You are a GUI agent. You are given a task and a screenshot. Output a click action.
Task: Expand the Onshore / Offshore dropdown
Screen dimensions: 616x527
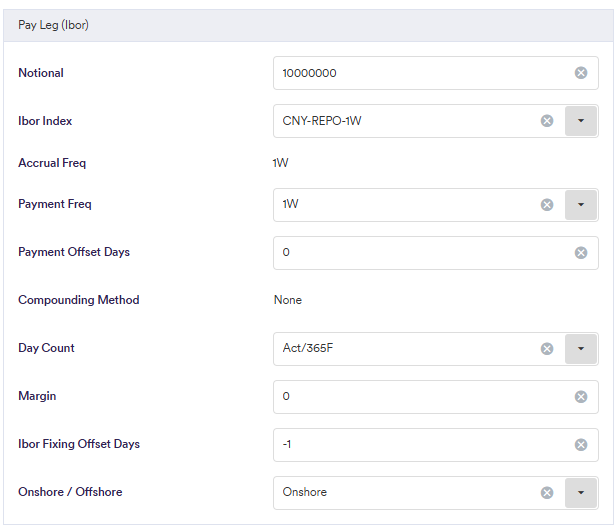click(x=581, y=493)

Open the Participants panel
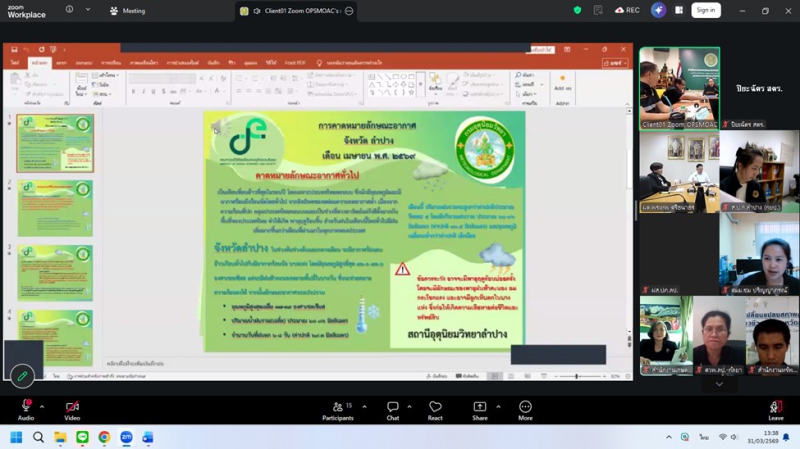[x=338, y=407]
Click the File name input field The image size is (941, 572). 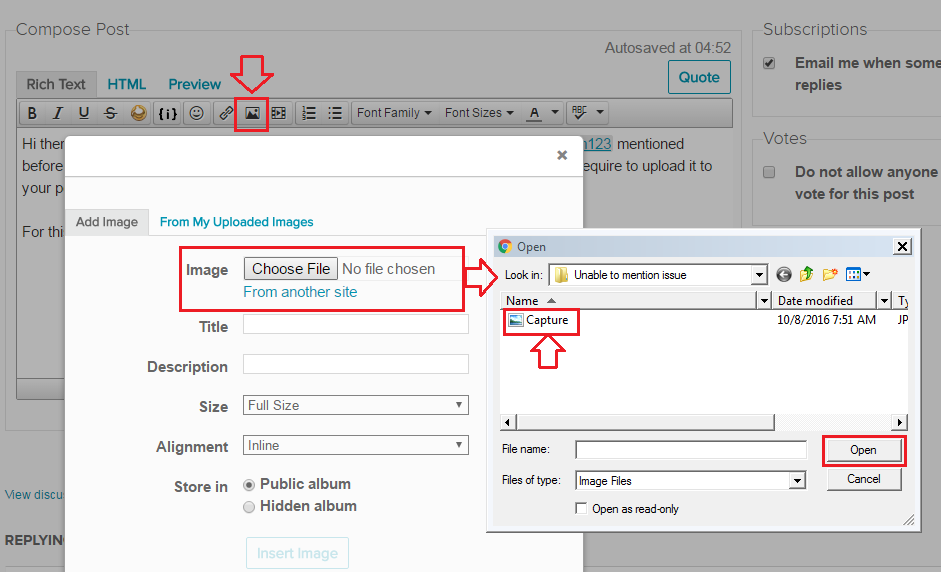pos(690,450)
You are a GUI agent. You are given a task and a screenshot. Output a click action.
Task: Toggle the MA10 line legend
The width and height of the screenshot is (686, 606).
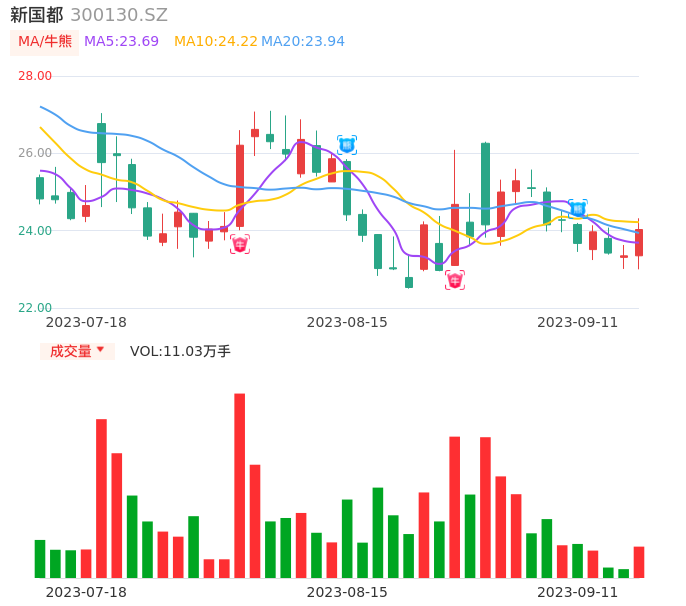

= = = =

What is required: Look above for the line containing "Task: Toggle the MA10 line legend"; output that line and all lines after it through the last one exactly, without the pictures.

The completed task:
Task: Toggle the MA10 line legend
The width and height of the screenshot is (686, 606).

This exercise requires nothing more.